M. René-Pierre Signé. Vous en modifiez bien d'autres !
M. François Fillon, ministre. Un arrêt du Conseil d'Etat caractérise la faute de l'Etat, qui n'a pas pris avant 1997 toutes les mesures nécessaires à l'interdiction de l'amiante en vue de prévenir les dommages aux personnes travaillant dans les entreprises.
Cet arrêt confirme que, à côté de la responsabilité de premier rang de l'employeur dans la sauvegarde de la santé au travail, l'Etat doit assurer, d'une manière générale, une fonction d'étude et de prévention des risques pour la santé au travail. L'arrêt ne prend donc pas parti sur le partage des responsabilités.
Cette décision de jurisprudence, dont il convient maintenant de prendre acte et de tirer toutes les conséquences, porte - ce point doit être souligné - sur une période antérieure à 1997, et l'on ne peut que rendre hommage, me semble-t-il, au ministre du travail qui a pris les mesures nécessaires pour mettre fin à toute exposition des salariés à l'amiante : il s'agissait de M. Jacques Barrot.
Depuis cette date, le risque a été maîtrisé, et les victimes de la catastrophe de l'amiante peuvent désormais faire valoir leurs droits. C'est d'ailleurs ce gouvernement qui a fait adopter le barème d'indemnisation par le fonds créé à cet effet. (M. René-Pierre Signé s'exclame.) Près de 6 000 personnes en ont bénéficié et 25 000 personnes ont pu faire jouer en leur faveur le mécanisme de préretraite prévu pour les salariés ayant été exposés à l'amiante.
Mais nous ne saurions nous en tenir là : il faut corriger notre dispositif des erreurs passées pour qu'elles ne se reproduisent plus.
A l'automne dernier, dans le cadre de la stratégie ministérielle de réforme de mon ministère, qui a été transmise au Parlement, j'ai proposé que soient mieux prises en considération les questions liées à la santé au travail et que des moyens soient mobilisés à cet effet.

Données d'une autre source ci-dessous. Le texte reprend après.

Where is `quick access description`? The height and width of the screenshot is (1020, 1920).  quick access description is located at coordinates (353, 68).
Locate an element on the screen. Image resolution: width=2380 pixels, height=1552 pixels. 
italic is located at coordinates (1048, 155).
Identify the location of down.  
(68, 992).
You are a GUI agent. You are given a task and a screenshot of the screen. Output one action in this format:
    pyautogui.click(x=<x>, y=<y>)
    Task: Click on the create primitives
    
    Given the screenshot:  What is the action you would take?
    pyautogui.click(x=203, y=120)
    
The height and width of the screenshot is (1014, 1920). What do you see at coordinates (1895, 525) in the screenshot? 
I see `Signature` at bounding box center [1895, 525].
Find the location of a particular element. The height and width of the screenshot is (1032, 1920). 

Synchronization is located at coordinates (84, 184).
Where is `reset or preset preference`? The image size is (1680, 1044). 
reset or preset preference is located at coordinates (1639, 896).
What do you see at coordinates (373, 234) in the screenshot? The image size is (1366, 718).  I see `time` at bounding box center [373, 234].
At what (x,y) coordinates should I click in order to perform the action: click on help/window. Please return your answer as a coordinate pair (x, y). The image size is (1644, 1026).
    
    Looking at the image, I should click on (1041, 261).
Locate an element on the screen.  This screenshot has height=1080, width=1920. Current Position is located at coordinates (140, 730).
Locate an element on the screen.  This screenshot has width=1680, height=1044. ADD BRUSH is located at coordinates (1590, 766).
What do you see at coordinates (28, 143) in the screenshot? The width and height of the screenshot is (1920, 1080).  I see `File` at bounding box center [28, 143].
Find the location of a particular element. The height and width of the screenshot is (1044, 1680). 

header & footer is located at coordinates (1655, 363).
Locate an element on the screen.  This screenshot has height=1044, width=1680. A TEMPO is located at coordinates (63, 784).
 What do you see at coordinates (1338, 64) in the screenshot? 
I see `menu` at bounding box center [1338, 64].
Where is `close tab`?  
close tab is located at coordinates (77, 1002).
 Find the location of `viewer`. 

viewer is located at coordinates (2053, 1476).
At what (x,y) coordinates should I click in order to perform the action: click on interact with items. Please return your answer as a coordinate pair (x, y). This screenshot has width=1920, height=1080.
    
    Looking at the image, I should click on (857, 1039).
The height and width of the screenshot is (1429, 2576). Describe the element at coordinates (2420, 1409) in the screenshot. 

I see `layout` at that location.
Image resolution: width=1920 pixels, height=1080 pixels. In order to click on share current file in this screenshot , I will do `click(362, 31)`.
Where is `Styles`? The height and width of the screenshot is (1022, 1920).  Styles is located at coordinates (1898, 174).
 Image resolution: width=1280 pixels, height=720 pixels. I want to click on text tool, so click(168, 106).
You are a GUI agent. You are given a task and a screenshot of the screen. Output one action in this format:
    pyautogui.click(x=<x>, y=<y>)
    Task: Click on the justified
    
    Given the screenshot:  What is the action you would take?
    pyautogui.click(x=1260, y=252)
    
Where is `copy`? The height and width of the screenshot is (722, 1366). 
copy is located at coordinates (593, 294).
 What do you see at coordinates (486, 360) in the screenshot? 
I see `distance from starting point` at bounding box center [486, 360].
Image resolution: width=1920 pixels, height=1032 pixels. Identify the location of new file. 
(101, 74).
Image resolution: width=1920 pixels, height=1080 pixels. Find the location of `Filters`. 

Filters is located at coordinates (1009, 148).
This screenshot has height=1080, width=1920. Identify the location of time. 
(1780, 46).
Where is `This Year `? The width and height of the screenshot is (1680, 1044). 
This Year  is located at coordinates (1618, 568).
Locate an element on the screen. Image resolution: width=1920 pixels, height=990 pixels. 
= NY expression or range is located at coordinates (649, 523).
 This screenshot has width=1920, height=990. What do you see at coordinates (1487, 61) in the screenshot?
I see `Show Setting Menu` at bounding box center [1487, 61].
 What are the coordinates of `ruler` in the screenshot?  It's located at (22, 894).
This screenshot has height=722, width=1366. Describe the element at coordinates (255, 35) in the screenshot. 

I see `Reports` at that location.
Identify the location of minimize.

En outre, les questions de prévention des risques au travail, y compris en matière de santé, occupent une place très importante dans le plan « santé-environnement » qui a été élaboré et présenté à M. le Premier ministre au début de cette année. Les moyens d'étude et de recherche doivent donc être mieux structurés afin que les décisions réglementaires nécessaires soient prises en temps voulu.
Mesdames, messieurs les sénateurs, je ferai des propositions en ce sens à M. le Premier ministre d'ici à la fin de l'année.
(Applaudissements sur les travées de l'UMP et de l'Union centriste, ainsi que sur certaines travées du RDSE.)
M. le président. Mes chers collègues, nous en avons terminé avec les questions d'actualité au Gouvernement.
Nous allons maintenant interrompre nos travaux quelques instants.